## [QUOTED TEXT]
————
Job Market Conundrum

The latest jobs report from the Bureau of Labor Statistics shows a promising unemployment rate of 3.6% with employment rising by more than 200,000 jobs in Jan. 2020. While those numbers are encouraging and show solid employment, they don’t tell the whole story.

A recent survey from The Manpower Group shows that companies are finding it’s more difficult than ever to find qualified workers. Almost 70% of the companies surveyed reported talent shortages in 2019. And according to the Labor Department, there are about 670,000 more job openings than there are people to fill them.

The main issue for employers, according to the survey, is finding qualified workers for skilled jobs. On the flipside, job seekers say they are looking for more fair pay and better benefits for the work they do which they believe some companies are not providing. Dallas Federal Reserve President Robert Kaplan says, “Productivity growth could be enhanced by policies that help workers impacted by technology and technology-enabled disruption to get reskilled. Dallas Fed economists believe that the emphasis on skills training programs could be dramatically increased in the U.S.”
————
## [DATASET CONTENT]

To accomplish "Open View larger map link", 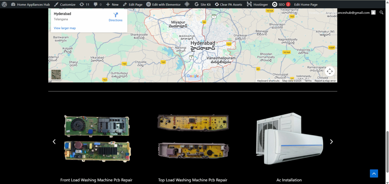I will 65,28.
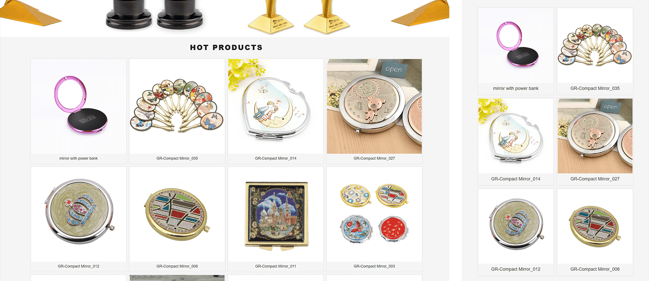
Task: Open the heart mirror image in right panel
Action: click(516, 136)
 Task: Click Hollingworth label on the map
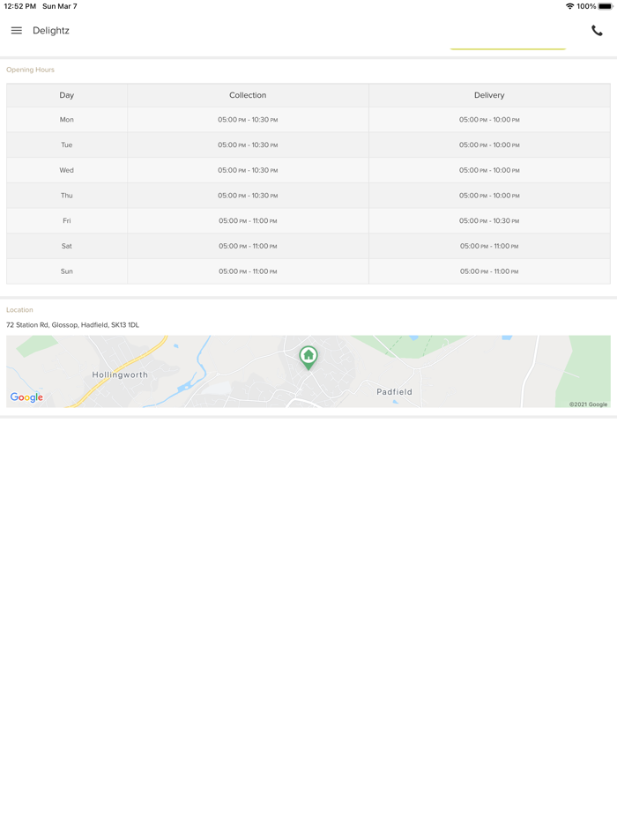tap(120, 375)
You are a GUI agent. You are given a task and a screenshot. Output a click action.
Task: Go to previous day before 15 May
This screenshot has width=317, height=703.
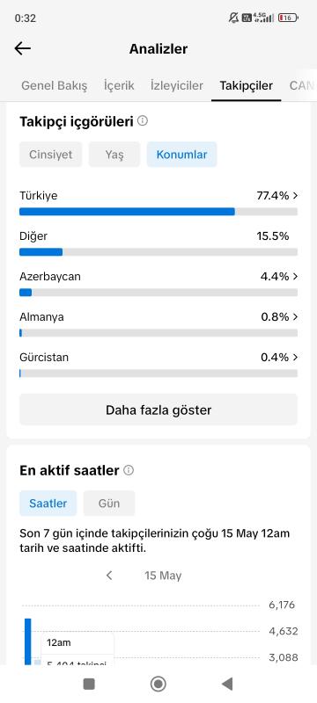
————
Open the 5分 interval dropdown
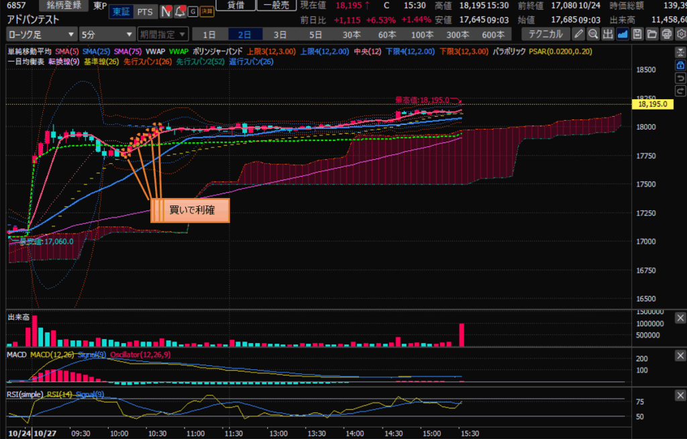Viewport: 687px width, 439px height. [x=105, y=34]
————
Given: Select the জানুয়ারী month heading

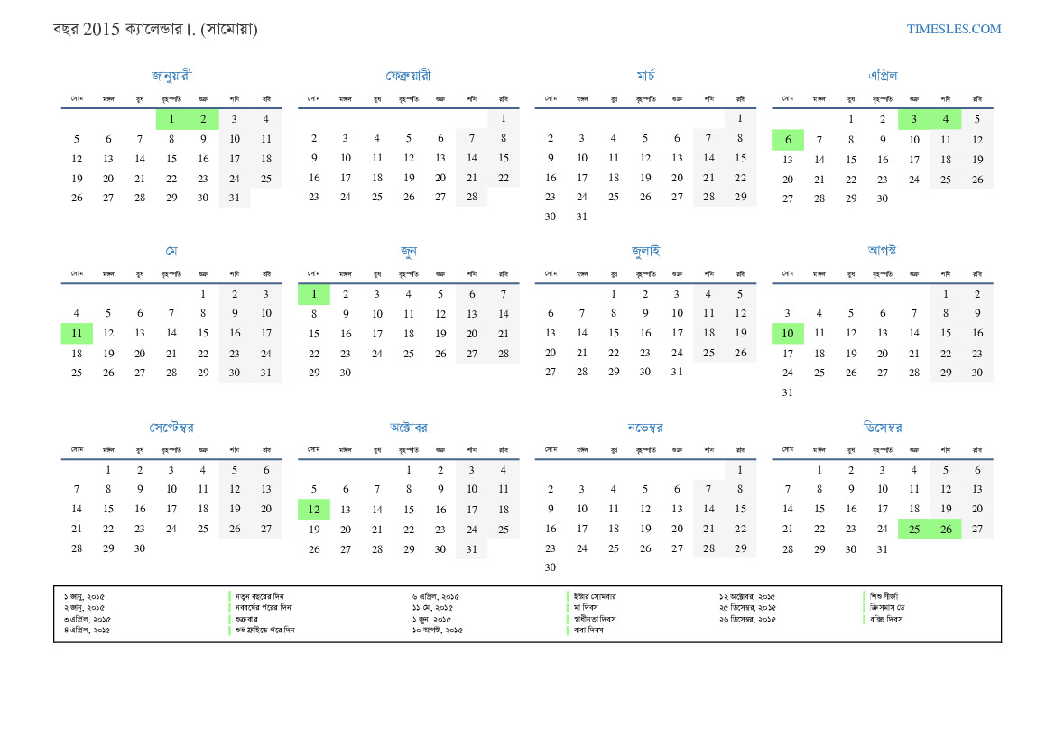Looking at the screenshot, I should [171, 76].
————
## [TO BE DONE]
1. In the text on the job market, what share of the companies surveyed by The Manpower Group reported talent shortages in 2019?
2. Summarize the text on the job market in two sentences.

## [FINAL ANSWERS]
1. Almost 70%.

2. A January 2020 jobs report showed 3.6% unemployment and more than 200,000 new jobs, but a Manpower Group survey found that almost 70% of companies reported talent shortages in 2019, and job openings outnumber available workers by about 670,000. Employers struggle to find qualified workers for skilled jobs while job seekers want fairer pay and better benefits, and Dallas Fed economists believe skills training programs could be dramatically increased.